The main limitation of the present study was its retrospective nature. Treatment indication and prescription were based on clinical judgment and thus possibly influenced by patient performance status and extent of the bleeding focus (tumor volume); however, in our study all the characteristics of the patients treated with shorter fractionations were similar to the ones treated with protracted regimens. Another limitation is the lack of other bleeding control assessments, such as hemoglobin level or transfusions required, which would provide an extra layer of information on this topic if available. Finally, another limitation of this report is the lack of treatment-related side-effect profiles, although toxicity rates would be presumably decreased in the lower dose regimens and perhaps better-tolerated than protracted regimens, particularly when considering the equivalent palliative benefit [9].

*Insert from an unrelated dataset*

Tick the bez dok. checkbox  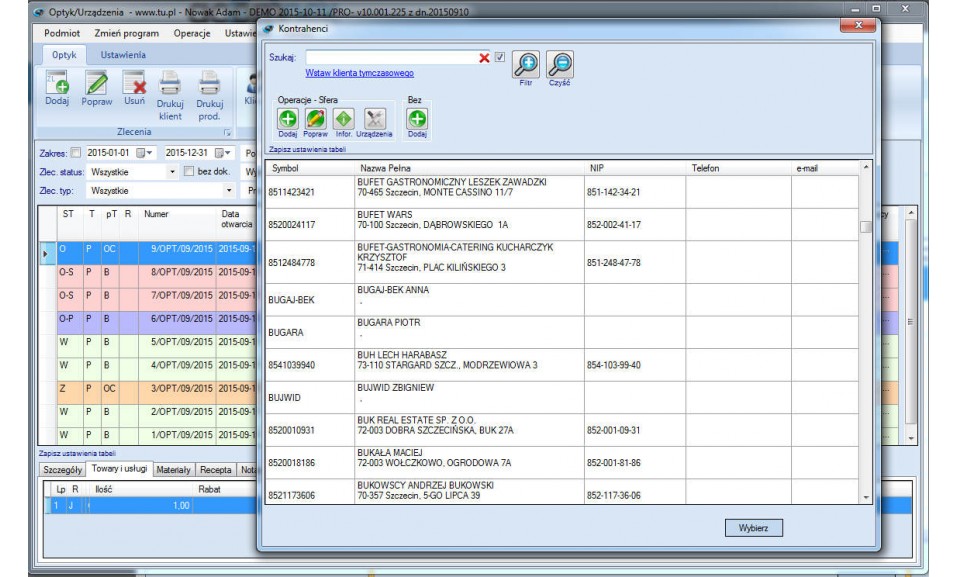point(188,172)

In conclusion, independent of the fractionation regimen, radiation therapy was effective in resolving bleeding from malignant tumors in the urgent scenario, with nearly 90% of cases achieving resolution. However, the risk of treatment discontinuation was greater with protracted schedules (>5 fractions). In practical terms, the use of shorter fractionation schedules (e.g.: single 8 Gy fraction or 20 Gy in 5 fractions) minimizes the portion of final days of life spent outside a hospital and is most consistent with palliative principles. Our findings thus provide guidance to physicians faced with the difficult choice of treatment intensity in this palliative hemostatic setting. As nearly 50% and 14% of the patients receive RT within the last 6 months and 14 days of life, respectively [23], further studies with validated end-points could provide guidance for optimal fractionation choices in different palliative scenarios, with respect to minimizing treatment burden for patients while achieving symptomatic relief.

Conflicts of interest(s)

None.

Funding

This research did not receive any specific grant from funding agencies in the public, commercial, or not-for-profit sectors.